Ce n’est pas la première fois (ni la dernière), qu’une entreprise se voit condamner pour discrimination salariale à l’égard d’une salariée… Mais cette fois-ci, le contexte a évolué : on en parle dans tous les média et l’index sur l’égalité, qui devait devenir l’outil contre les inégalités salariales, est désormais obligatoire !

Rappelons que ce type de démarche existe depuis les années 2000, grâce à la méthode « Clerc » (du nom du délégué syndical CGT), éprouvée d’abord dans le champ de la discrimination syndicale, et désormais utilisée devant les tribunaux en matière de discrimination sexiste[1]. Le principe : comparer la carrière d’un.e salariée discriminée avec celle d’un panel de salariés recrutés au même moment et sur des postes équivalents. On repère alors les écarts dans l’accès aux promotions et dans les niveaux de rémunération entre la discriminée et les autres salariés (pour en avoir une vision très concrète, voir le petit film du collectif Femmes-Mixité de la CGT sur notre site : http://www.egalite-professionnelle.cgt.fr/ce-que-nous-voulons/discriminations/).

En l’occurrence, cette salariée, syndiquée à la CGT et et soutenue par son syndicat, est restée 41 ans chez Generali. Au départ, elle gagnait 2384 euros brut par mois. Un collègue embauché un an après elle, sur le même poste, avec la même classification, gagnait 2770 euros.
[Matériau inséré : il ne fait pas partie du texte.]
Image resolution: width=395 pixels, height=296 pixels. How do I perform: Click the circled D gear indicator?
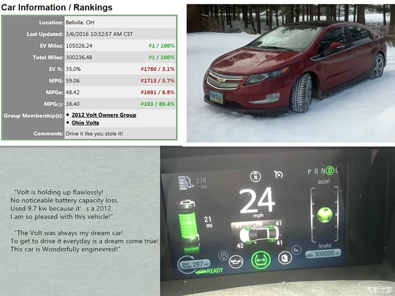331,171
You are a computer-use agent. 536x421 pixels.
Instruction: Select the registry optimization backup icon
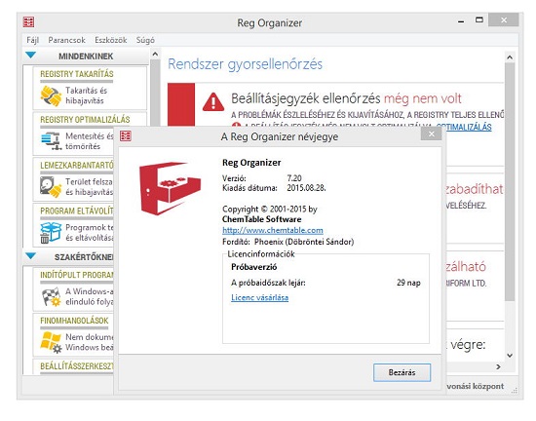click(51, 141)
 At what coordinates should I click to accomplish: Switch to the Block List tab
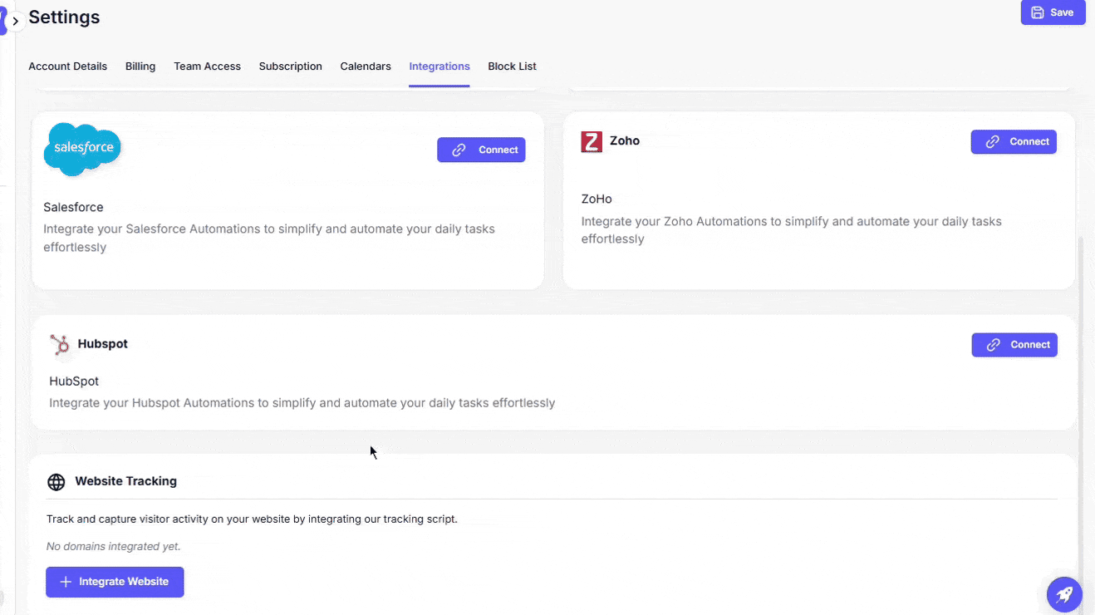coord(512,66)
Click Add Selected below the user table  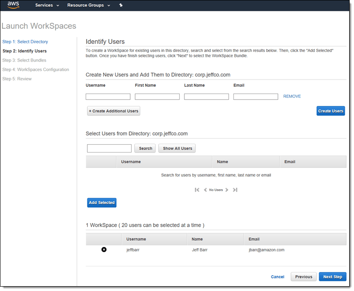tap(101, 202)
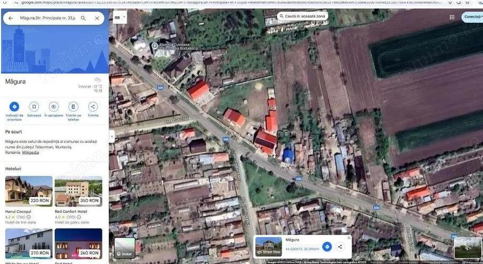
Task: Open Street View thumbnail in Măgura card
Action: [x=268, y=246]
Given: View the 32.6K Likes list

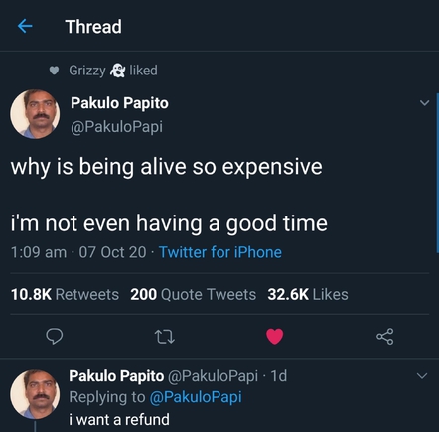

Et tout au long de sa carrière, la salariée n’a bénéficié que de très peu d’augmentations individuelles malgré de très bonnes appréciations de ses supérieurs hiérarchiques : « très bonne technicienne, travailleuse sérieuse dotée d’une grande efficacité » ….

Cette situation est d’autant plus significative qu’elle démontre que l’index égalité n’est pas un bon indicateur des inégalités, puisque Generali Vie, comme la plupart des entreprises, a obtenu une très bonne note (92/100). Qui plus est, Generali prétend avoir une politique favorable à l’égalité puisqu’elle a un accord sur ce sujet.

Les conseillers des prud’hommes ont évalué le préjudice total à 161 000 euros : 151 000€ de réparation (416 € de moins par mois sur 41 années), 5000€ de préjudice moral et fait intéressant : 5000€ pour violation des accords égalité professionnelle !

Non seulement ce type de dossiers va se développer dans l’avenir, mais la CGT va désormais plus loin,  puisqu’elle porte la première « action de groupe » contre la Caisse d’Épargne Ile de France, pour discrimination salariale d’un groupe de salariées…
[1] Voir des exemples dans Rachel Silvera, Un quart en moins. Des femmes se battent pour en finir avec les inégalités salariales, Paris, La Découverte, 2014.